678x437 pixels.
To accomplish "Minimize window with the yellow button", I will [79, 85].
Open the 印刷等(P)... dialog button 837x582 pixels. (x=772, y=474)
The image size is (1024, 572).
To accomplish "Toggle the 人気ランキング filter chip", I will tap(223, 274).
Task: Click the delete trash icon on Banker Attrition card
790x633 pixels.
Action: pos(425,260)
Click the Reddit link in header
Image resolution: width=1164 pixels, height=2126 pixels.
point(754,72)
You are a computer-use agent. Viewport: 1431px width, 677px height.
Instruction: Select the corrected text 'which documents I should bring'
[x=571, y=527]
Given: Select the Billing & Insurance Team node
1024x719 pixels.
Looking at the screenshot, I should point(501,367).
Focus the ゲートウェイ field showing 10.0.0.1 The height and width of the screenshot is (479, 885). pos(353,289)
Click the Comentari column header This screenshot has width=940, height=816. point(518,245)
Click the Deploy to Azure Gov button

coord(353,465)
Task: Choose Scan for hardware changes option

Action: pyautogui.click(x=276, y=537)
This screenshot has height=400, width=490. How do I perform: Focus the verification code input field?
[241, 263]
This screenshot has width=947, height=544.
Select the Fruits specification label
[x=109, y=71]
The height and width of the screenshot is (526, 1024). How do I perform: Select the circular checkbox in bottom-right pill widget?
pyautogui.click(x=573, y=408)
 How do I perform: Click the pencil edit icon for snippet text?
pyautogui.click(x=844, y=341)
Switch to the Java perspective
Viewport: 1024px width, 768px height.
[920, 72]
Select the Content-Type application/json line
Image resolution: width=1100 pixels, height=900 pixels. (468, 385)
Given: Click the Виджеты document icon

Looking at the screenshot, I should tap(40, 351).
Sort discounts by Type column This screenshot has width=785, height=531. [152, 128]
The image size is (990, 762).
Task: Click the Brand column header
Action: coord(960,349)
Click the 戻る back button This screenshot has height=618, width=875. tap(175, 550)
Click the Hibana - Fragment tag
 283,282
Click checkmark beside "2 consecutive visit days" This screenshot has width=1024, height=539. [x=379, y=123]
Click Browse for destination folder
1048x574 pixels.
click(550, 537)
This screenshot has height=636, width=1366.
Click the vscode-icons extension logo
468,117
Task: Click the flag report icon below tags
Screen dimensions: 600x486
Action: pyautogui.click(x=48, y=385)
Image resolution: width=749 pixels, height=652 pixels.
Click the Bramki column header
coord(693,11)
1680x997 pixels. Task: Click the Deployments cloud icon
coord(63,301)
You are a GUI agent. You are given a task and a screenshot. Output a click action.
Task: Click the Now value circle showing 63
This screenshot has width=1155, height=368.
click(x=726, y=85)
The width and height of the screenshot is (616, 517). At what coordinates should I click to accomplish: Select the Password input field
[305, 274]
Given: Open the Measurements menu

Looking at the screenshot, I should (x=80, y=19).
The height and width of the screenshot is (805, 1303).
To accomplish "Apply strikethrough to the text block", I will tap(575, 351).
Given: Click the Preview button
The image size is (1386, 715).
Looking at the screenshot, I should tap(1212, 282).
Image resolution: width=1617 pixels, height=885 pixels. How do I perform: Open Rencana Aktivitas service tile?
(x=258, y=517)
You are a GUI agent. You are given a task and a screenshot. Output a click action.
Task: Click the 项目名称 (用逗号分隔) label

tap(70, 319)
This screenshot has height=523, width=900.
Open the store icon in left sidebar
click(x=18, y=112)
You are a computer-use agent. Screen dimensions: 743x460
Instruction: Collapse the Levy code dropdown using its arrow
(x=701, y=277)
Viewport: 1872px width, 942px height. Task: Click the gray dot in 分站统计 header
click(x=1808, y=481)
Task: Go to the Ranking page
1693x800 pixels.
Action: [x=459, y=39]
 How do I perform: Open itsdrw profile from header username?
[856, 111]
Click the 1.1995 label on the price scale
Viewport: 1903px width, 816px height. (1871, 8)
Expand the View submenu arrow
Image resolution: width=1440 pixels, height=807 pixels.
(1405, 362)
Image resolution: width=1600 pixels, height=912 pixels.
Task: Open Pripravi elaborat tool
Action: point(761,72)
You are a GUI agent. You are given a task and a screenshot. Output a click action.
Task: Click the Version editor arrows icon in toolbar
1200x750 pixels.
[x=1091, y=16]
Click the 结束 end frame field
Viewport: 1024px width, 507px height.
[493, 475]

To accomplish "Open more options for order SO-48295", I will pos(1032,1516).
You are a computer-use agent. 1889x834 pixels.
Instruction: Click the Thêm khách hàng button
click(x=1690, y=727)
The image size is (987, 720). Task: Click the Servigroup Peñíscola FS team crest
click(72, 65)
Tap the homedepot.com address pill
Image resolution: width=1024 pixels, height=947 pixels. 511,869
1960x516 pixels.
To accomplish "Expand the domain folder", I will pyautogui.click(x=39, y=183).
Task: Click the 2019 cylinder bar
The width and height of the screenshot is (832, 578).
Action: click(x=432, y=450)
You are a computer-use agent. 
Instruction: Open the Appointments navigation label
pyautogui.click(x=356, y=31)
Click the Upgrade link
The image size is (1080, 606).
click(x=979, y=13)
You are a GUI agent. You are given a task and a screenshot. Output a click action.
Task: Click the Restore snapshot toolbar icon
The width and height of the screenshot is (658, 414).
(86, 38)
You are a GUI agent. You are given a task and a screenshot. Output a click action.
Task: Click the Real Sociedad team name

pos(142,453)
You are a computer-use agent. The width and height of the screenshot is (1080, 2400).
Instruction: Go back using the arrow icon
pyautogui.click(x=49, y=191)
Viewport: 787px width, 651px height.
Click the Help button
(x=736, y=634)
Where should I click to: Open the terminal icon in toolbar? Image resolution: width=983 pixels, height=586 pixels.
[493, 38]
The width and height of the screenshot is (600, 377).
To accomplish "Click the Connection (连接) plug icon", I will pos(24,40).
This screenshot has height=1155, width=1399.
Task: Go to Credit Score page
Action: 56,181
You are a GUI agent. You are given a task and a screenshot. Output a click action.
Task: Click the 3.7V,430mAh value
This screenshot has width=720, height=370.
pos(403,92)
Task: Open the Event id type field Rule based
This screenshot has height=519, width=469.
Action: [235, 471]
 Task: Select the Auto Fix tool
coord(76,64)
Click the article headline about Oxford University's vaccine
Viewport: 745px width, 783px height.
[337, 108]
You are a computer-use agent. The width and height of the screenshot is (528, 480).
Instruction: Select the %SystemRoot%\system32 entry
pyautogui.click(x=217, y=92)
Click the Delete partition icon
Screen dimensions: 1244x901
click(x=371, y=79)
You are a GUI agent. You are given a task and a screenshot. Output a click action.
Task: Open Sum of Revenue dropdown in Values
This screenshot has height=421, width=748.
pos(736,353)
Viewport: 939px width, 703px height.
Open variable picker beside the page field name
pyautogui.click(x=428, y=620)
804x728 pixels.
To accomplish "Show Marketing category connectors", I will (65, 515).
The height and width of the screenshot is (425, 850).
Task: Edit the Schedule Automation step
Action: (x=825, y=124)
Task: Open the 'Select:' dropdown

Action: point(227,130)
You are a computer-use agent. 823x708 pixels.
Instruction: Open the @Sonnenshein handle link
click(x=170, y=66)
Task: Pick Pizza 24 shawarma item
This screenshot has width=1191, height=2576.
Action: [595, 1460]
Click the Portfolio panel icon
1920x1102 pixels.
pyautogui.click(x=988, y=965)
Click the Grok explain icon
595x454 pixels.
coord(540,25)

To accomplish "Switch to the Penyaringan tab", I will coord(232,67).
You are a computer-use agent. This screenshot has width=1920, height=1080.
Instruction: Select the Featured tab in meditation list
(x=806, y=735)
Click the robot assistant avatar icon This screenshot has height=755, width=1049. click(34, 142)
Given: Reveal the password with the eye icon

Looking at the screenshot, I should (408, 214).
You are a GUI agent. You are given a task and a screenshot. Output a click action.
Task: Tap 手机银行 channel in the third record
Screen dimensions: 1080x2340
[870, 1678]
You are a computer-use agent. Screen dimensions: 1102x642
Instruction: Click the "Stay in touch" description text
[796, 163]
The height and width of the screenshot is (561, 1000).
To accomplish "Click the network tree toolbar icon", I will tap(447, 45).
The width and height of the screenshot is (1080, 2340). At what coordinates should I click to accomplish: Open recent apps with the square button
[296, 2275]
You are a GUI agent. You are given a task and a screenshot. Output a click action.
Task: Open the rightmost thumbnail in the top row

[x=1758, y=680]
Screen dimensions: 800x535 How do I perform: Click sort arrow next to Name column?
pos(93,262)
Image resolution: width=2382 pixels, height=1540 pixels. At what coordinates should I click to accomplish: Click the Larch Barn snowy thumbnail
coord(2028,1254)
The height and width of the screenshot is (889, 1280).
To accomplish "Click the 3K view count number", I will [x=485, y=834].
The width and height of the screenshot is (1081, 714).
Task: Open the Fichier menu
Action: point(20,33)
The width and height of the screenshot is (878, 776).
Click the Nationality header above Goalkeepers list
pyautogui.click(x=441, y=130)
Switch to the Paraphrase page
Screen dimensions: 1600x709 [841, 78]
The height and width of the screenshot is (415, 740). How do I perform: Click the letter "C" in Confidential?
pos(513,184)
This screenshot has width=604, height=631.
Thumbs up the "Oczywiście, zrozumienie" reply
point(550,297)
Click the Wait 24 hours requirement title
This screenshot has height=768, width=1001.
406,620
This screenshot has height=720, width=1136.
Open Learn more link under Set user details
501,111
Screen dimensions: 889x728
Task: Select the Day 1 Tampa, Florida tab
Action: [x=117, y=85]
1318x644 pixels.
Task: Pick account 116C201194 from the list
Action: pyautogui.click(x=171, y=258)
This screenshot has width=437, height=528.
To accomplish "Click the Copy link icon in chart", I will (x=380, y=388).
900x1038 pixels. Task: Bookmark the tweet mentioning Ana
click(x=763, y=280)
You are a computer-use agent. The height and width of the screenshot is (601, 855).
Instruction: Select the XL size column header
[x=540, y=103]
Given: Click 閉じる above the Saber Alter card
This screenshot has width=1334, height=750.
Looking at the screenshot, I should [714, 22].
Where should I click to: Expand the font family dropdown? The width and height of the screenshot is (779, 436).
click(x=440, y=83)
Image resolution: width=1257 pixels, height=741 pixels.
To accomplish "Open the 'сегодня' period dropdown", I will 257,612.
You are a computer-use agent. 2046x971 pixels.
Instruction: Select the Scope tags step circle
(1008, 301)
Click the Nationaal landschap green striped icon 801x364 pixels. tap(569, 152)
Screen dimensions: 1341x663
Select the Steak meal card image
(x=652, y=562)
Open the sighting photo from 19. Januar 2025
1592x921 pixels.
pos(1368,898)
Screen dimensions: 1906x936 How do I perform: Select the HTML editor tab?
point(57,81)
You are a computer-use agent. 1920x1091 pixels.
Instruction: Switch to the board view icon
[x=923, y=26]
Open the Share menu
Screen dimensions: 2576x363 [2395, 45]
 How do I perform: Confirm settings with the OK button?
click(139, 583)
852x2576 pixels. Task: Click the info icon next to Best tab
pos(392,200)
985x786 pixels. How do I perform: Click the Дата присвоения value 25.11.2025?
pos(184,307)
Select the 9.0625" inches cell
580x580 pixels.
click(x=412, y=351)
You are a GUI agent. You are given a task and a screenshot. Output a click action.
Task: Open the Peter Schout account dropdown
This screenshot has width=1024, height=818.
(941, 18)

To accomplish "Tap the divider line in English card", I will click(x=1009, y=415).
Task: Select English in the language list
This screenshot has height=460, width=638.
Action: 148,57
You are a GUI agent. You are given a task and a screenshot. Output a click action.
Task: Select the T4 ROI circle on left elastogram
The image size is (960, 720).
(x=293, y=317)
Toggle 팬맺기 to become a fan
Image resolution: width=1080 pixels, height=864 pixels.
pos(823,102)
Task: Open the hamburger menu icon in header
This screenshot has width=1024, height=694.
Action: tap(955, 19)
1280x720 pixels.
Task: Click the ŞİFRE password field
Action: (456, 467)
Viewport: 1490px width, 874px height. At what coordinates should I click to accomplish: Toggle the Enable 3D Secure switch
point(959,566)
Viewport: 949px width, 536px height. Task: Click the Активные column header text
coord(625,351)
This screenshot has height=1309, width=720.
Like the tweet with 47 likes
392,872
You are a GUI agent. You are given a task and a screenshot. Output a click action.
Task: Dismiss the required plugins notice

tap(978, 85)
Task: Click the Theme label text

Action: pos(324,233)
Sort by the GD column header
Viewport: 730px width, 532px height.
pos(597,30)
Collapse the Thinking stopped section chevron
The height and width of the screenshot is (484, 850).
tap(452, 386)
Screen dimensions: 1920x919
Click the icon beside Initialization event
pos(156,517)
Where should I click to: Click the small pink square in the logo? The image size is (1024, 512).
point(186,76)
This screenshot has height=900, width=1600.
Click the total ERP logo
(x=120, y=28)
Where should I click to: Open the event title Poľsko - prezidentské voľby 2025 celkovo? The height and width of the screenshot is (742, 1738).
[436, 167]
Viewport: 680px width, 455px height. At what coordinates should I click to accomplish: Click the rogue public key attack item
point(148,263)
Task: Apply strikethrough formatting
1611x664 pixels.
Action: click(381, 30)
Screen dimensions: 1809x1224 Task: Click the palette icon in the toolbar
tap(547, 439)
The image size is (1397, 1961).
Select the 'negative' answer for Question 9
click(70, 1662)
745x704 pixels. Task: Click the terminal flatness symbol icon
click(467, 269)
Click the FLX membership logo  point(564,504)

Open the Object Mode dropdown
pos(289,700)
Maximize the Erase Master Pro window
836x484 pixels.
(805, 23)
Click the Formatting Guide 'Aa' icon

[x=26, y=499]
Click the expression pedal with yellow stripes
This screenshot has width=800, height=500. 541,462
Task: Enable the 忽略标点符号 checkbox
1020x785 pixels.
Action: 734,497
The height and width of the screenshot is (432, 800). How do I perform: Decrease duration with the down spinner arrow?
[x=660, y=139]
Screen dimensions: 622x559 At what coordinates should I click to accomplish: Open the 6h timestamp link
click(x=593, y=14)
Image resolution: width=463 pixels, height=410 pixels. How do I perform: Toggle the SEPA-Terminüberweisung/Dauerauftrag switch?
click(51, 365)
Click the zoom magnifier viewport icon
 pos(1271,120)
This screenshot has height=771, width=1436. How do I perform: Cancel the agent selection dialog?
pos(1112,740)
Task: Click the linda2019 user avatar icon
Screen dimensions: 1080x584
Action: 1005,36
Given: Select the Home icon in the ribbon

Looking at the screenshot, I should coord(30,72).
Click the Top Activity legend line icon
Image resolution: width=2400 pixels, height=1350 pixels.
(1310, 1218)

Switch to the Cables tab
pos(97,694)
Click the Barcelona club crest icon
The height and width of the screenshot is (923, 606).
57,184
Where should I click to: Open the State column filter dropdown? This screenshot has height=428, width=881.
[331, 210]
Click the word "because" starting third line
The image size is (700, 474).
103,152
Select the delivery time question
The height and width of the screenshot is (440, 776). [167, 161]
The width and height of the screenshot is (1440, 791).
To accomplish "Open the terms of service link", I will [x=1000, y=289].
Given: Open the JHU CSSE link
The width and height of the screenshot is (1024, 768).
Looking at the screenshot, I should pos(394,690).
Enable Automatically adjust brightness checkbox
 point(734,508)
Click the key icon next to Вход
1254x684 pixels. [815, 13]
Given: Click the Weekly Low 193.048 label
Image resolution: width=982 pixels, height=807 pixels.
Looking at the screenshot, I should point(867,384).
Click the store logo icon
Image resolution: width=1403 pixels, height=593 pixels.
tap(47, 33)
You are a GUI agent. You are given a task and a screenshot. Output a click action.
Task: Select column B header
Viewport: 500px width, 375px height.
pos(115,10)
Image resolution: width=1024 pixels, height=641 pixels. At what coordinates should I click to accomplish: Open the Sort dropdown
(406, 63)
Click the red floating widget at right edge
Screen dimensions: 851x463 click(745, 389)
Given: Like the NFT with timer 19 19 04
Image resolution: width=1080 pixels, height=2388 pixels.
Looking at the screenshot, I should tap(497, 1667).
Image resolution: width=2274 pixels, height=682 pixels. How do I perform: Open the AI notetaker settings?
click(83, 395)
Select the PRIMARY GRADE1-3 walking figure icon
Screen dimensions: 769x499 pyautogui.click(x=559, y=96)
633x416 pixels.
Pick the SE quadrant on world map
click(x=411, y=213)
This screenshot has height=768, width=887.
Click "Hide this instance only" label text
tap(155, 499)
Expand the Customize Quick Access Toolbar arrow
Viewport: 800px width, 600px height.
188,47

What is being asked
In the entries above, restate word for word the lines between the one holding "The height and width of the screenshot is (432, 800)." and the one holding "The width and height of the screenshot is (1440, 791).", inclusive, and nothing besides.

Written response
The height and width of the screenshot is (432, 800). How do I perform: Decrease duration with the down spinner arrow?
[x=660, y=139]
Screen dimensions: 622x559 At what coordinates should I click to accomplish: Open the 6h timestamp link
click(x=593, y=14)
Image resolution: width=463 pixels, height=410 pixels. How do I perform: Toggle the SEPA-Terminüberweisung/Dauerauftrag switch?
click(51, 365)
Click the zoom magnifier viewport icon
 pos(1271,120)
This screenshot has height=771, width=1436. How do I perform: Cancel the agent selection dialog?
pos(1112,740)
Task: Click the linda2019 user avatar icon
Screen dimensions: 1080x584
Action: 1005,36
Given: Select the Home icon in the ribbon

Looking at the screenshot, I should coord(30,72).
Click the Top Activity legend line icon
Image resolution: width=2400 pixels, height=1350 pixels.
(1310, 1218)

Switch to the Cables tab
pos(97,694)
Click the Barcelona club crest icon
The height and width of the screenshot is (923, 606).
57,184
Where should I click to: Open the State column filter dropdown? This screenshot has height=428, width=881.
[331, 210]
Click the word "because" starting third line
The image size is (700, 474).
103,152
Select the delivery time question
The height and width of the screenshot is (440, 776). [167, 161]
The width and height of the screenshot is (1440, 791).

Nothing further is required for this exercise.